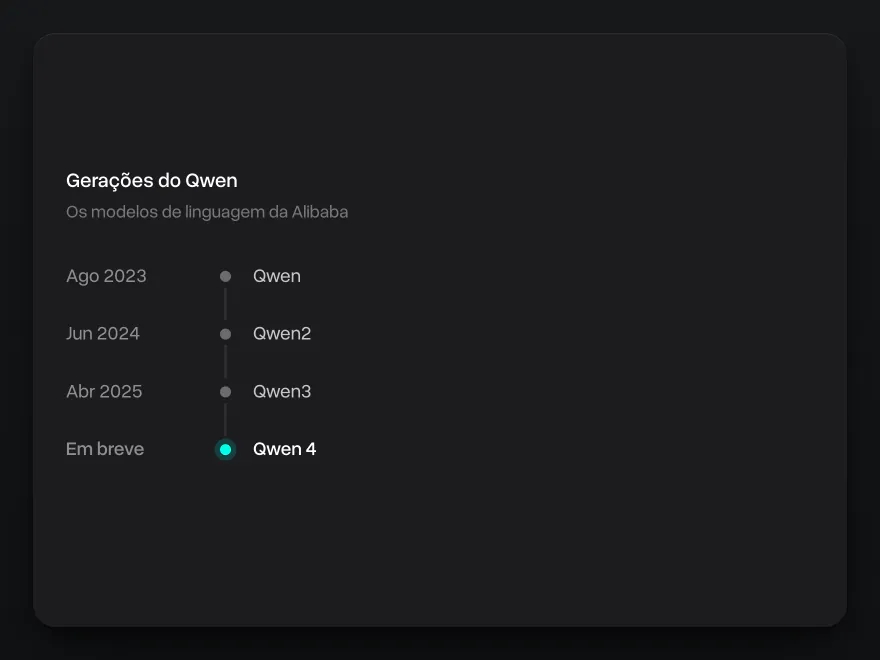The width and height of the screenshot is (880, 660).
Task: Click the connector line between Qwen2 and Qwen3
Action: point(225,362)
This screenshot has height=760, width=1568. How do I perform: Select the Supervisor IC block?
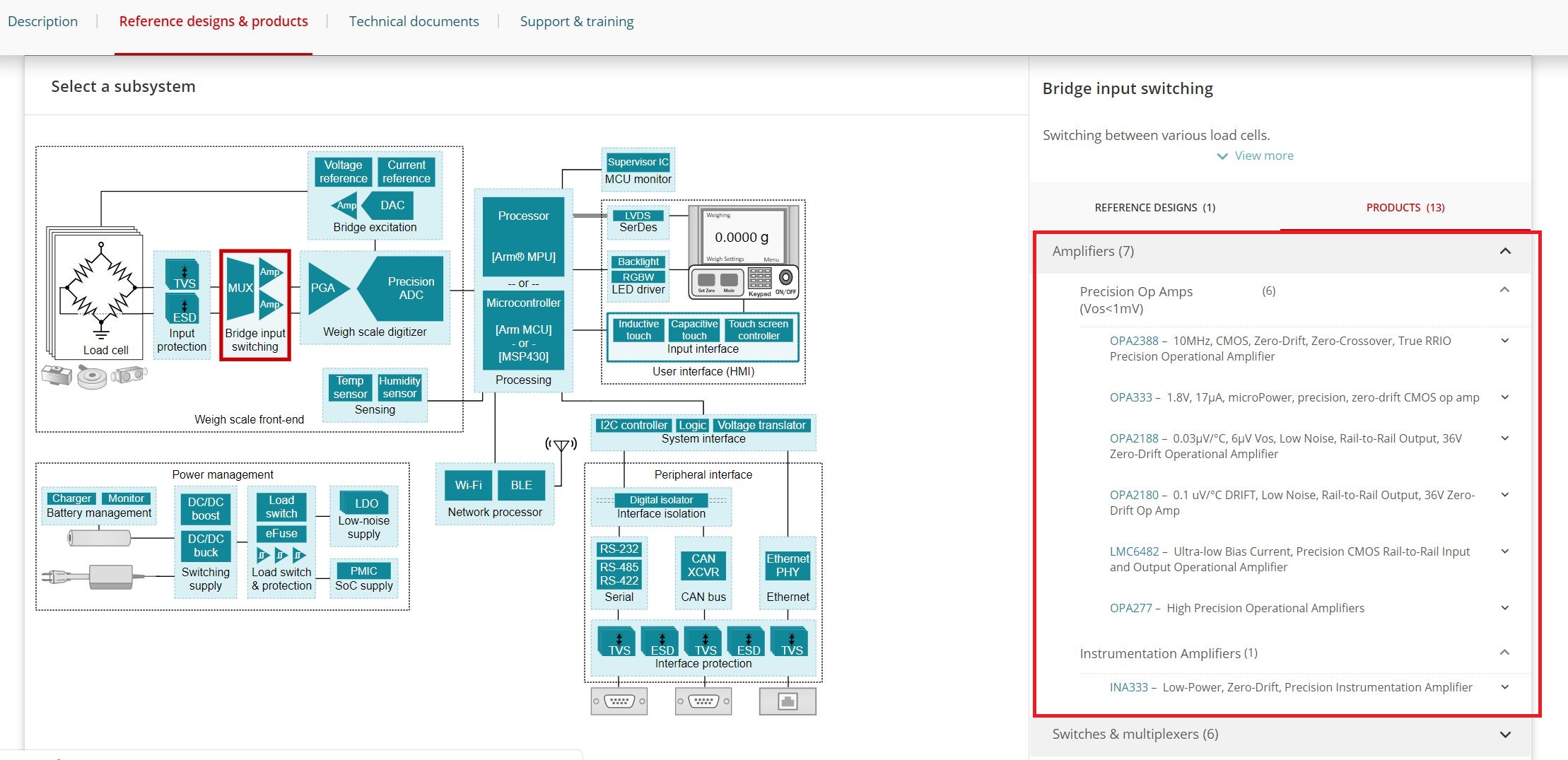tap(638, 162)
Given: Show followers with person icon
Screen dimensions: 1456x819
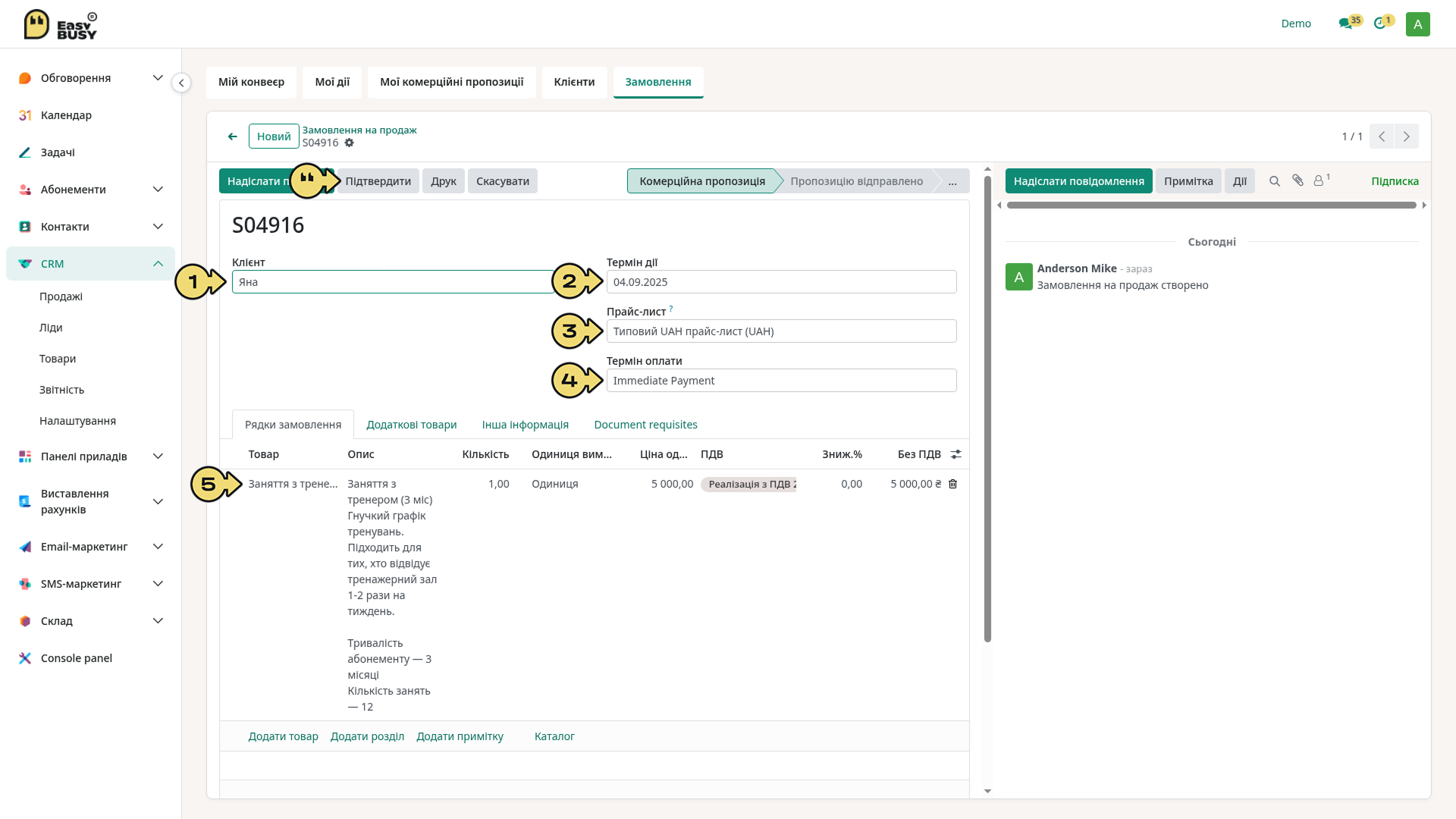Looking at the screenshot, I should 1322,180.
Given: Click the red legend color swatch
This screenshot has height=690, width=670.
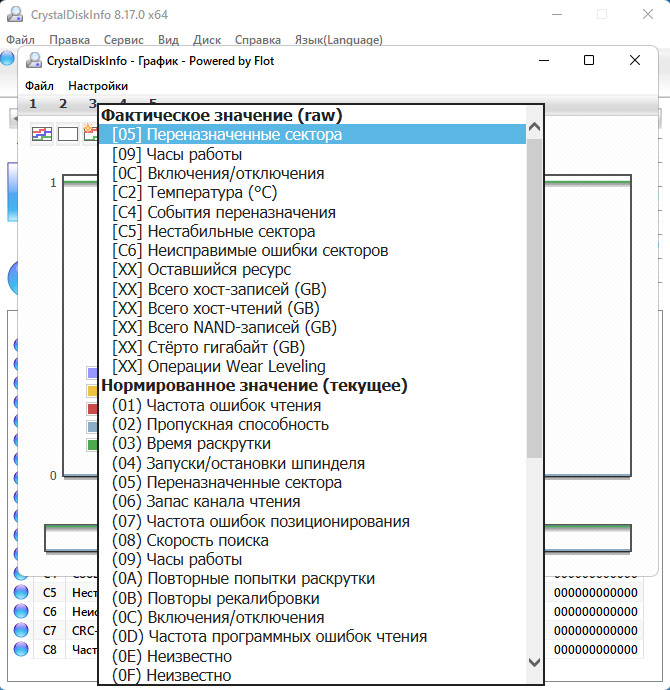Looking at the screenshot, I should click(x=92, y=408).
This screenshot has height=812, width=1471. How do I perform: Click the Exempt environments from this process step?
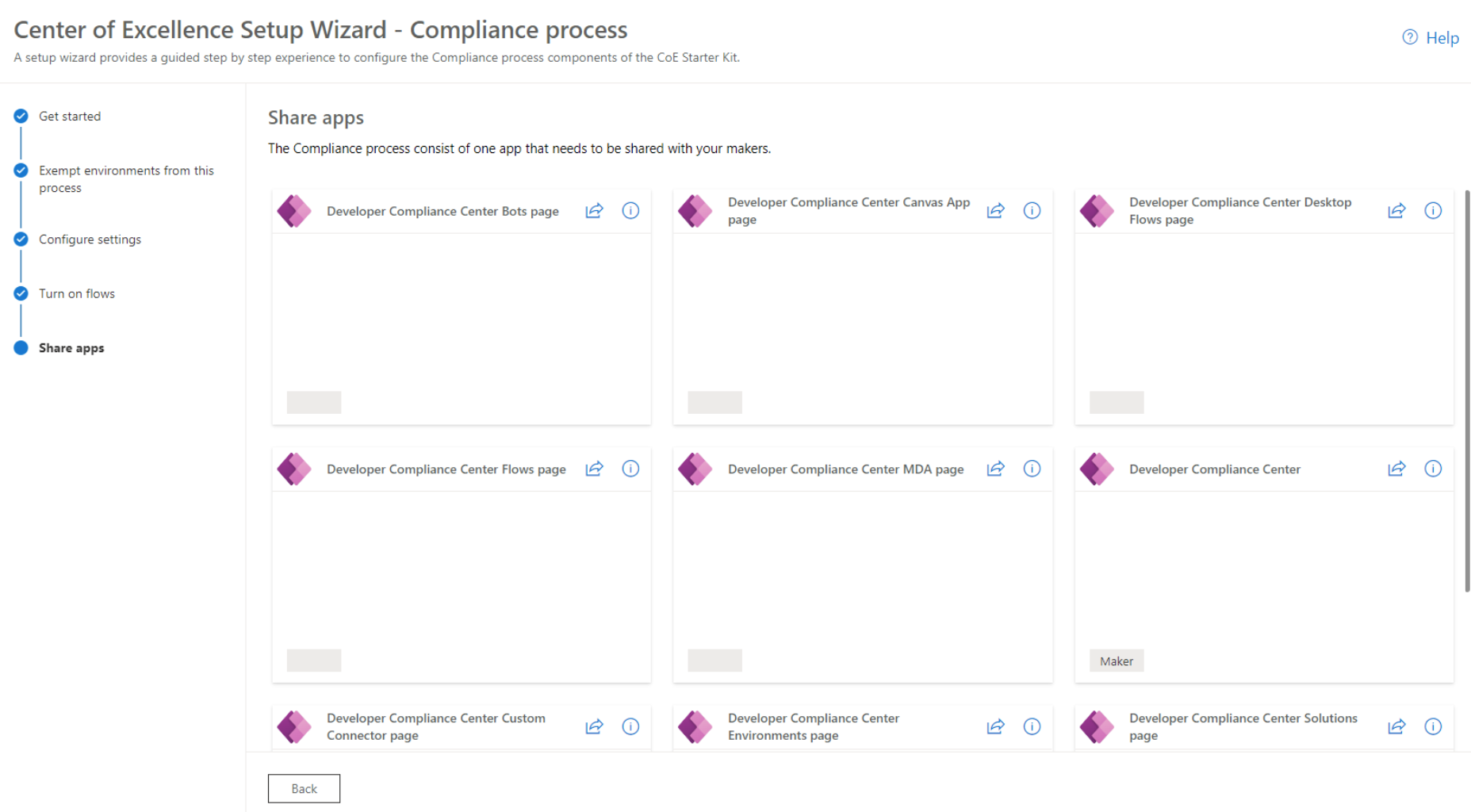pyautogui.click(x=126, y=178)
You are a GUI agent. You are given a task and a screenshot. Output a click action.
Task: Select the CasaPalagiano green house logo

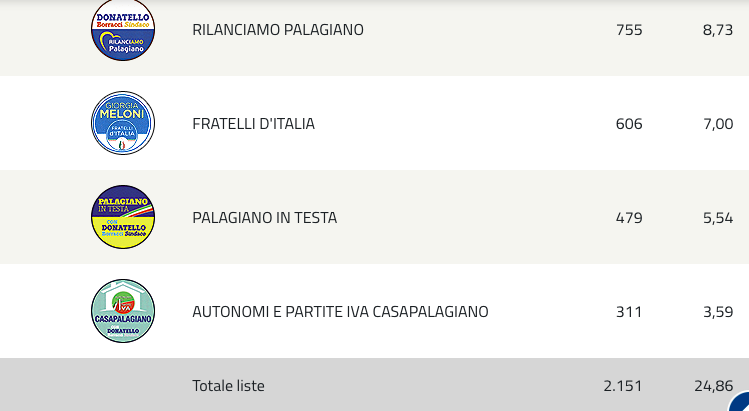(123, 311)
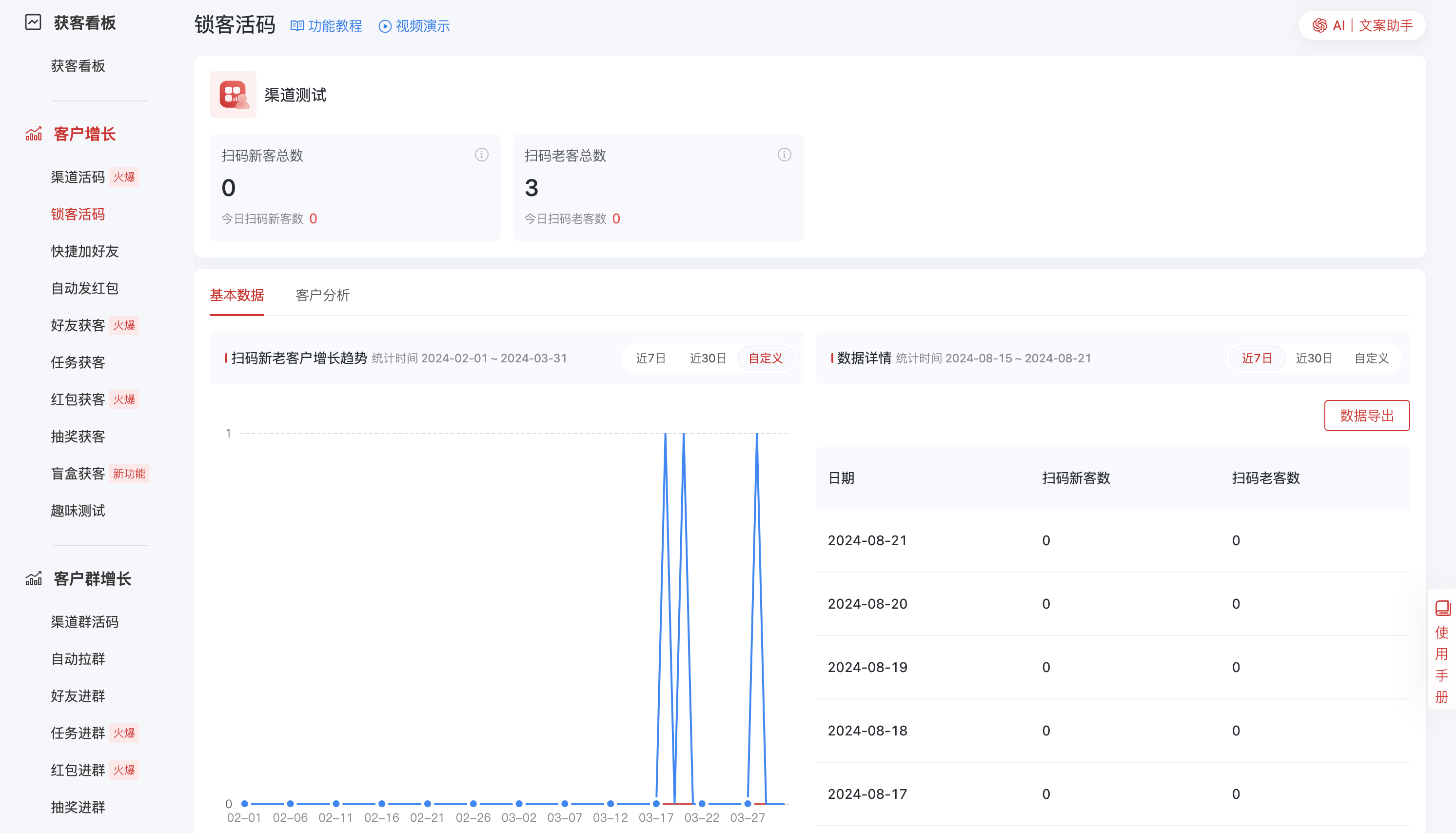Click the 数据导出 export button
Screen dimensions: 1456x833
point(1366,416)
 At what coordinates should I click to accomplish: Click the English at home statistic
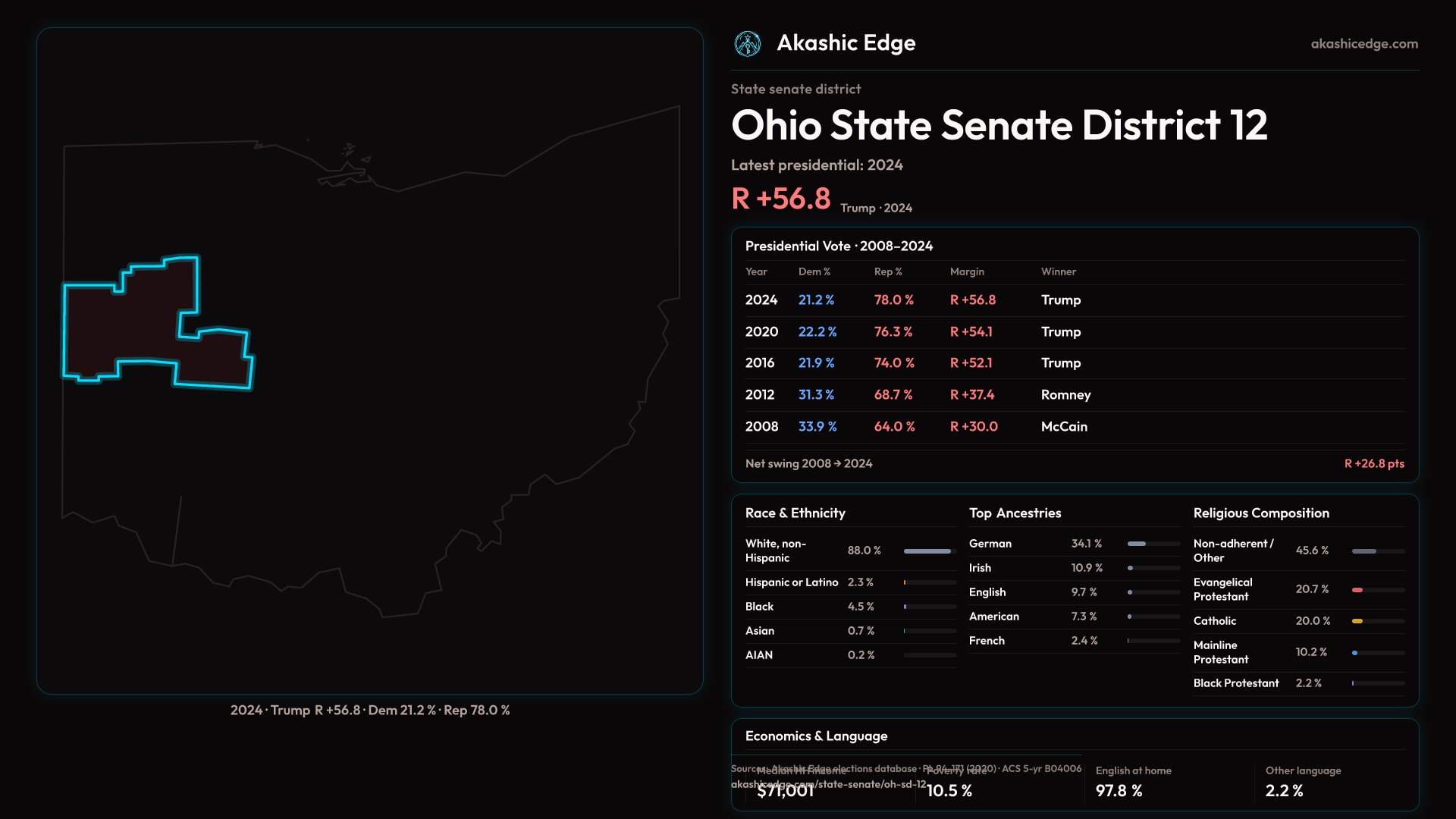(x=1133, y=781)
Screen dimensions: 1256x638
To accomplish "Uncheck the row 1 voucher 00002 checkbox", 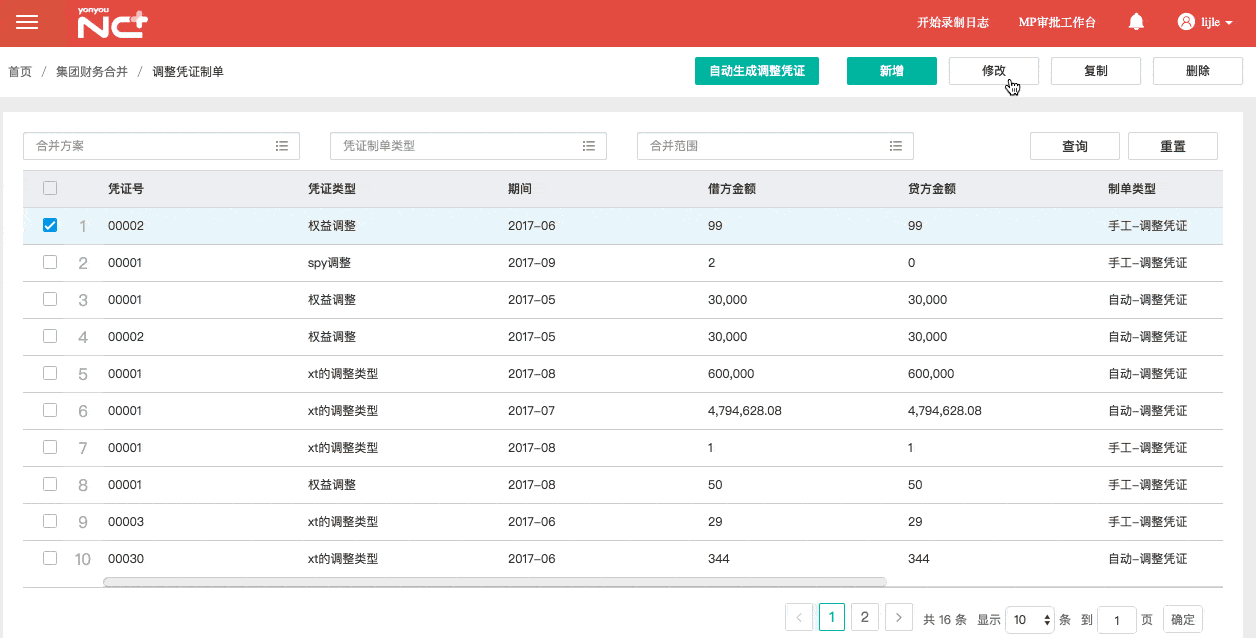I will (x=50, y=226).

■ ■ ■ ■

### Do this
Rewrite everything from the start of the records down to the line containing "pyautogui.click(x=126, y=178)" as a numbered list, with blank lines skipped and the pictures left out.

### Result
1. The width and height of the screenshot is (880, 660).
2. Task: Click the connector line between Qwen2 and Qwen3
3. Action: point(225,362)
4. This screenshot has height=760, width=1568. How do I perform: Select the Supervisor IC block?
5. tap(638, 162)
6. Given: Show followers with person icon
7. Screen dimensions: 1456x819
8. Looking at the screenshot, I should 1322,180.
9. Given: Click the red legend color swatch
10. This screenshot has height=690, width=670.
11. Looking at the screenshot, I should click(x=92, y=408).
12. This screenshot has height=812, width=1471. How do I perform: Click the Exempt environments from this process step?
13. pyautogui.click(x=126, y=178)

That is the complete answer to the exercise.